CHESTERTOWN — Lakota Sioux elder Henry Red Cloud — who has worked to develop and share renewable energy technologies for Great Northern tribes to become energy independent, create jobs and improve living standards for Native Americans — will receive an honorary Doctor of Public Service at George Washington’s Birthday Convocation on Feb. 21.
Washington College also will honor Tina Bjarekull, retiring president of the Maryland Independent College and University Association, with the Award for Excellence, and confer the President’s Medal to the League of Women Voters of Kent County.
The college’s annual spring semester convocation begins at 3:30 p.m. in Decker Theatre of the Gibson Center for the Arts and is open to the public.
Born and raised on the Pine Ridge Reservation in South Dakota, Henry Red Cloud founded Lakota Solar Enterprises in 2004 through which tribal members manufacture and install efficient solar air heating systems for Native American families living on reservations across the Great Plains.

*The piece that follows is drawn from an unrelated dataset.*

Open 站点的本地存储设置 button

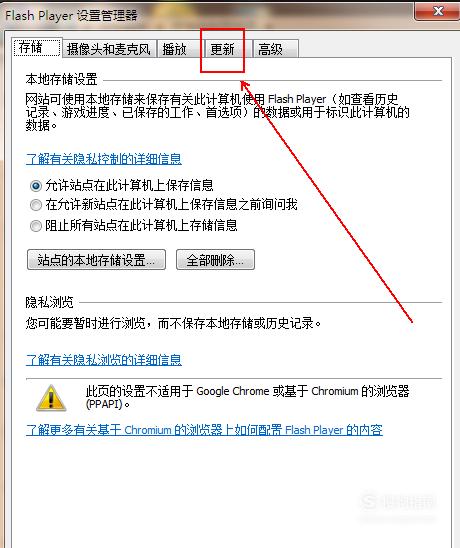click(96, 260)
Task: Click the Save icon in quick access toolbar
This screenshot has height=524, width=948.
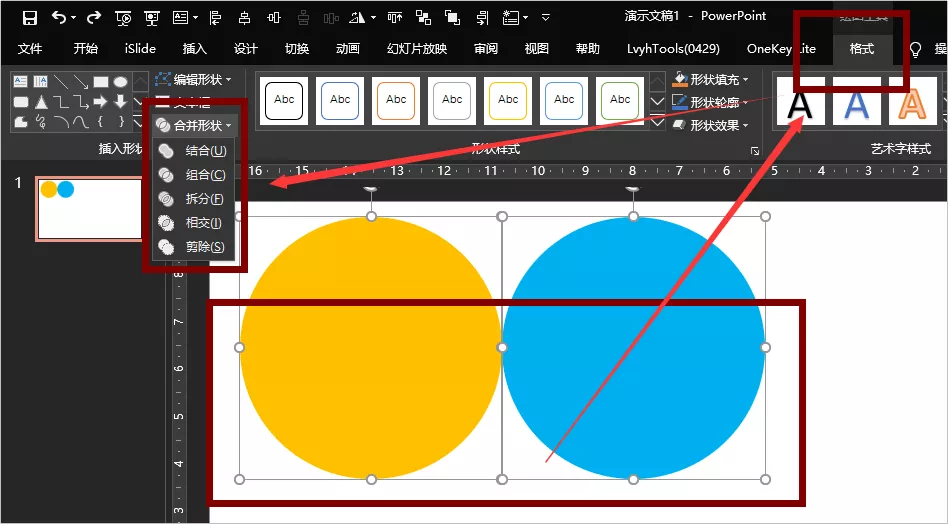Action: [x=30, y=17]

Lakota Solar Enterprises has built and installed more than 1,200 solar heating systems that save low-income homeowners up to 30% on utility bills. In 2008, with support from the nonprofit partner Trees, Water and People, he opened the Red Cloud Renewable Energy Center, where Native Americans from around the country come to receive hands-on training in renewable energy technology and sustainable building practices from fellow Native American trainers.
Among his honors are the Interstate Renewable Energy Council’s Annual Innovation Award, the World Energy Globe Award, the White House’s Champion of Change for Solar Deployment and MIT’s Solve Fellowship.

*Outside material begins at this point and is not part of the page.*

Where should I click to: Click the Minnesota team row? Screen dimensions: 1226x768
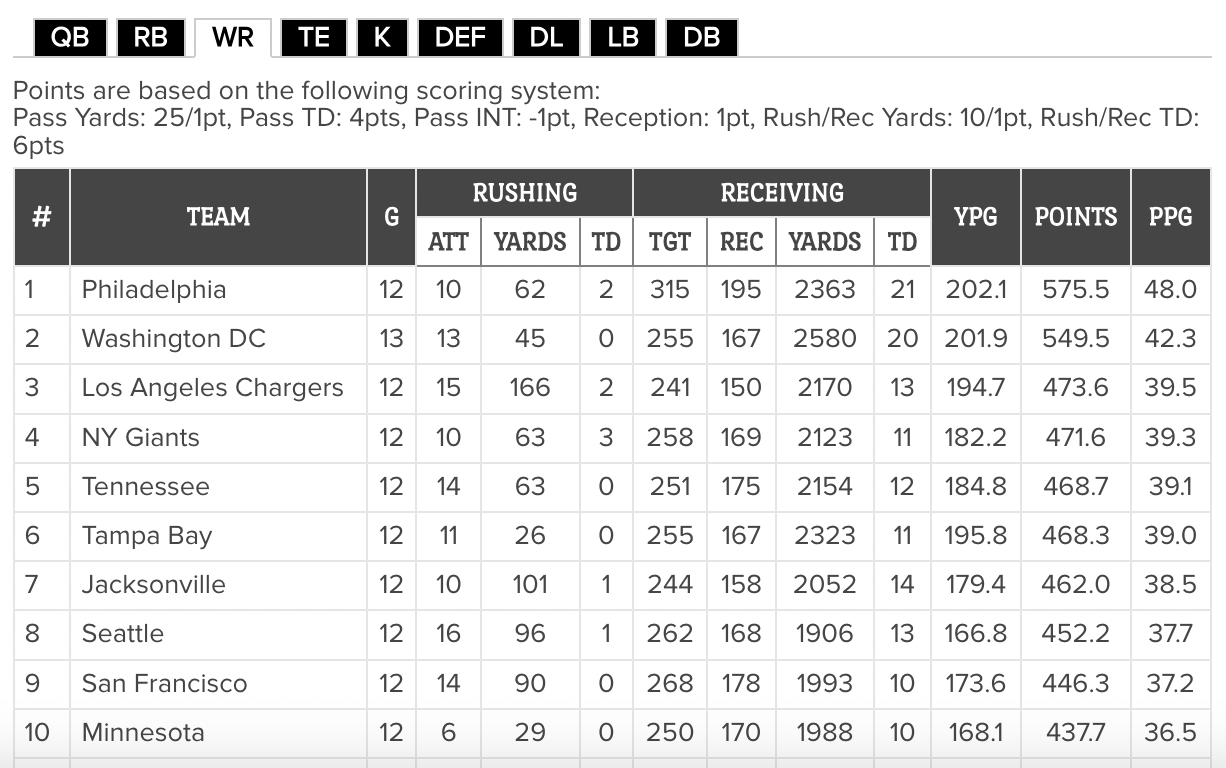coord(143,732)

For 17 years as president of MICUA, Tina Bjarekull has been independent schools’ advocate among Maryland legislators, lobbying to preserve the Sellinger formula that provides need-based grants and scholarships to undergraduates at Maryland’s private institutions.
She has been a key influencer in Washington College’s successful applications for capital project funding and has steadily represented the independent colleges’ point of view at the state and federal level, a news release states.
“With her deep belief in higher education, college access and affordability and the promoting of diversity and women’s empowerment on campuses, Bjarekull has artfully married data and the power of storytelling to demonstrate the enormous benefits private institutions provide,” the release states.
Active since 1976, the League of Women Voters of Kent County, is a non-partisan community organization with a mission to encourage active participation in government. It achieves much of this goal through its work to educate voters about candidates running for public office at all levels of government through Voter Guides produced for each primary and general election, and public forums for candidates running for offices that will impact the local community, the release states.
The LWVKC also advocates for legislative priorities based on research, discussion, and consensus of the membership, and emphasizes local priorities and policies that benefit the Kent County community. These include education, housing, and growth while maintaining Kent County’s rural heritage and environment.
Additional honors to be conferred at Convocation will be the College Years of Service Recognition, the Joseph L. Holt Distinguished Service Award, the Alumni Service Award, the inaugural Innovation in Teaching Award and presentation of new Phi Beta Kappa members.